Não Tropece na Língua
Número: 240
Data: 29/06/2016
Título: INFINITIVO E PRONOME SE INÚTIL
Eis um assunto difícil, talvez impossível de abordar numa só lição. Trata-se exatamente do uso do pronome se em frases como a inicial: deveria eu ter escrito “impossível de se abordar”? Não necessariamente. Para confirmar, vejamos alguns casos específicos do emprego do infinitivo sem o pronome se para indicar impessoalidade.
1. Não se usa o pronome se com o infinitivo de orações substantivas (grifadas abaixo), das quais a mais comum é a oração subjetiva (funciona como sujeito do verbo ser e de outros verbos como convir e caber):
É bom viver nesta cidade. [e não: *viver-se]
Não é possível duvidar do rapaz. [e não: *duvidar-se]
As mesmas roupas permitem chegar a um visual novo e bonito, bastando acrescentar acessórios diferentes. [e não: *se chegar/ *se acrescentar]
Era importante manter negociações com os países fronteiriços.
Convém fazer a escalada devagar.
Não havia como suspeitar da moça, sempre tão solícita...
Na estrutura ser de + infinitivo, o se – embora comum – não precisa ser usado:
Era de ver a confusão no parque!
É de ver e rever!
Não havia lei que regulamentasse as temporadas de caça ou a captura de animais com armadilhas, de modo que não era de espantar que a maioria dos colonos praticasse a caça livremente.
É de esperar que os melhores candidatos sejam aprovados.
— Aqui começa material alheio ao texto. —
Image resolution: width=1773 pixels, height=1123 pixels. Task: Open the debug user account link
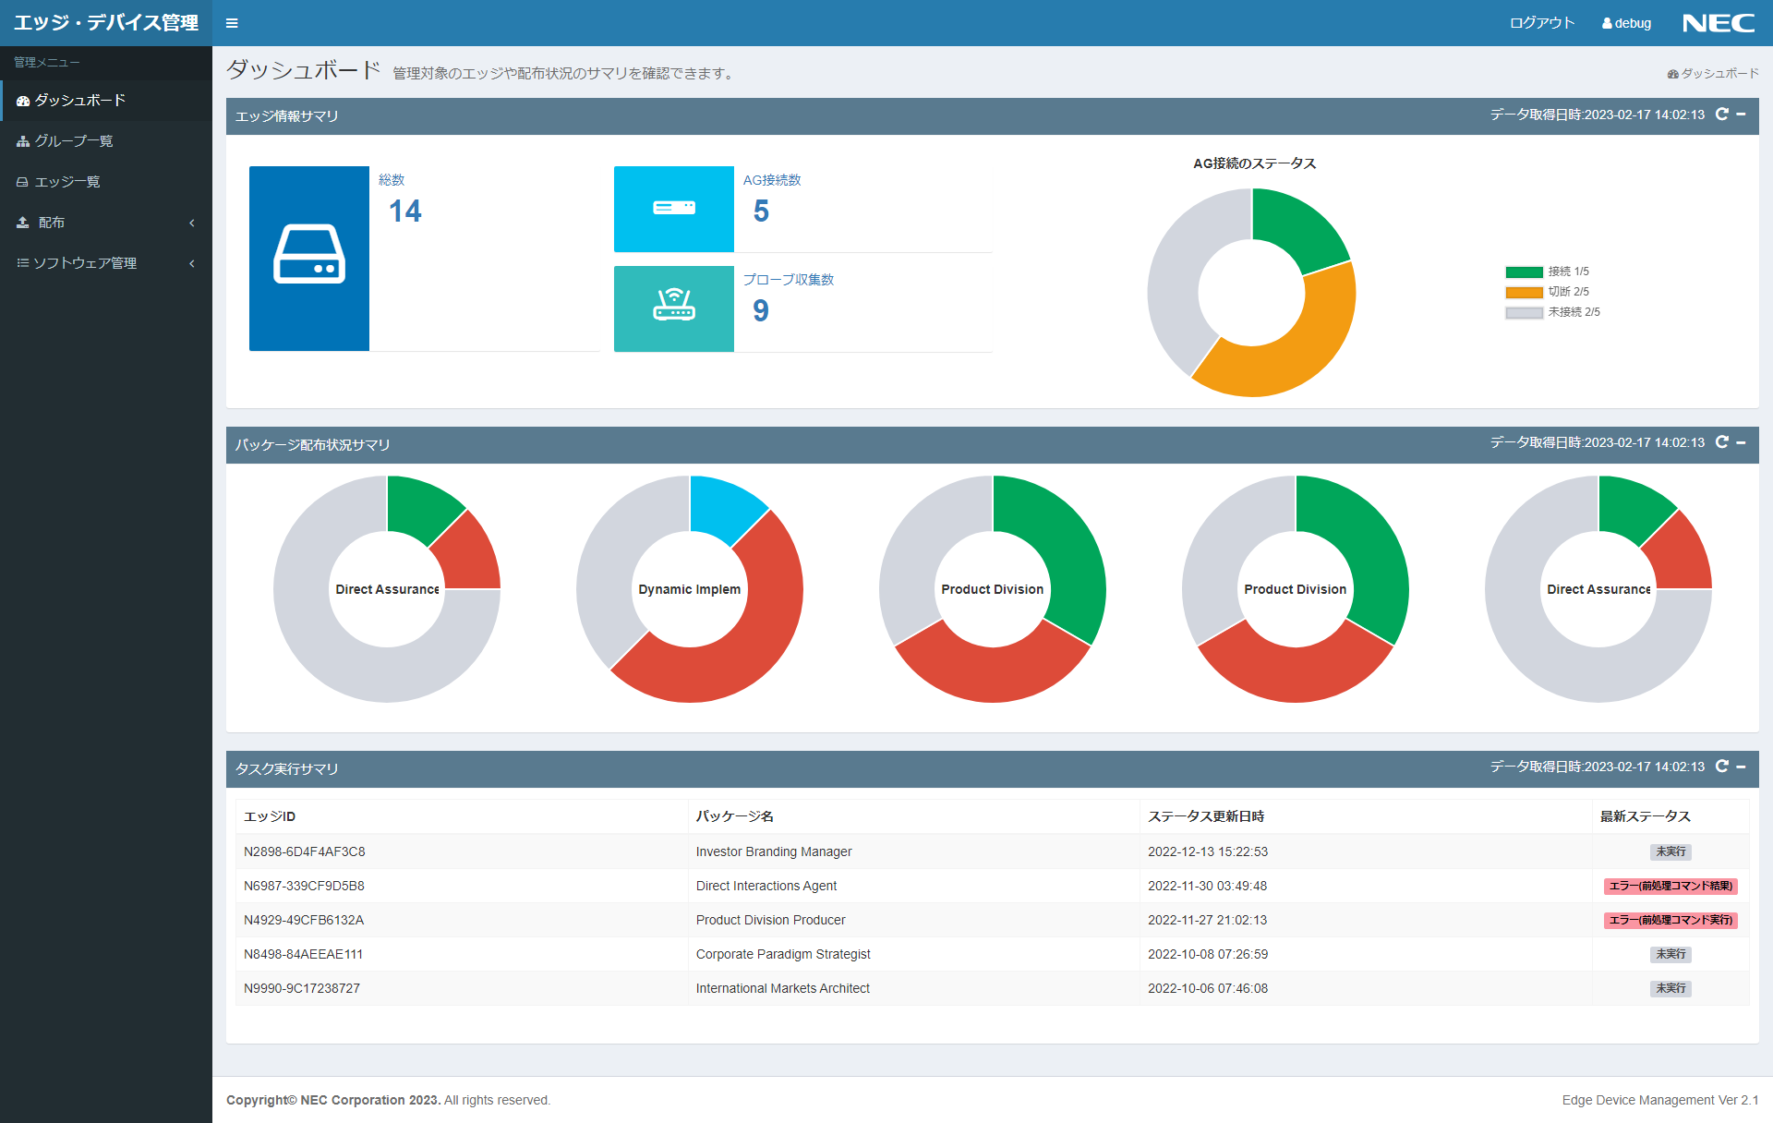tap(1627, 23)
2. Não se usa o pronome se quando o infinitivo complementa um adjetivo e tem sentido limitativo ou passivo (por isso às vezes chamado de infinitivo passivo):
É uma cidade boa de viver. (de alguém viver, de a gente viver)
Tal sujeito é osso duro de roer! (de ser roído)
No estande da feira havia livros baratos e bons de ler.
Algumas poesias são fáceis de decorar, outras não.
Só encontrei no saite exercícios difíceis de fazer.
3. O infinitivo fica invariável quando funciona como complemento nominal de um substantivo:
Já era hora de investigar o assunto. [e não: *de investigar-se]
O processo de dividir as cotas foi rápido.
Encontrou-se muita dificuldade em obter a cura.
O hábito de beber álcool é nocivo à saúde.
Há várias maneiras de fazer planilhas.
Observo que em alguns desses casos será possível flexionar o infinitivo se for preciso deixar claro que o sujeito é “nós”, perdendo o infinitivo a sua impessoalidade: Já era hora de investigarmos o assunto. O processo de dividirmos as cotas foi rápido. Mas normalmente o contexto onde se acha a frase já deixa isso evidente, tornando desnecessária a flexão.
Alguns ainda poderão objetar dizendo que usam o se porque tal construção corresponde à voz passiva sintética. A ver: hora de ser investigado o assunto; dificuldade de ser obtida a cura, maneiras de ser feita uma planilha... Se assim for, é conveniente anotar que no plural, no rigor da gramática, deve-se fazer a concordância verbal: Há várias maneiras de se fazerem planilhas.
Por fim, embora o assunto não se esgote por aqui, lembro que é bom analisar a construção sintática antes de excluir o pronome se, pois pode se tratar realmente de voz passiva, a demonstrar impessoalidade, como neste exemplo:
Durante a Segunda Guerra Mundial, com a proibição de se falar o idioma alemão, a Irmã Cácia foi substituída por uma brasileira.
Se se dissesse apenas “de falar o idioma alemão”, a proibição pesaria somente sobre a Irmã Cácia; mas não é o caso, pois nesse período da guerra decretou-se que ninguém podia falar alemão no Brasil.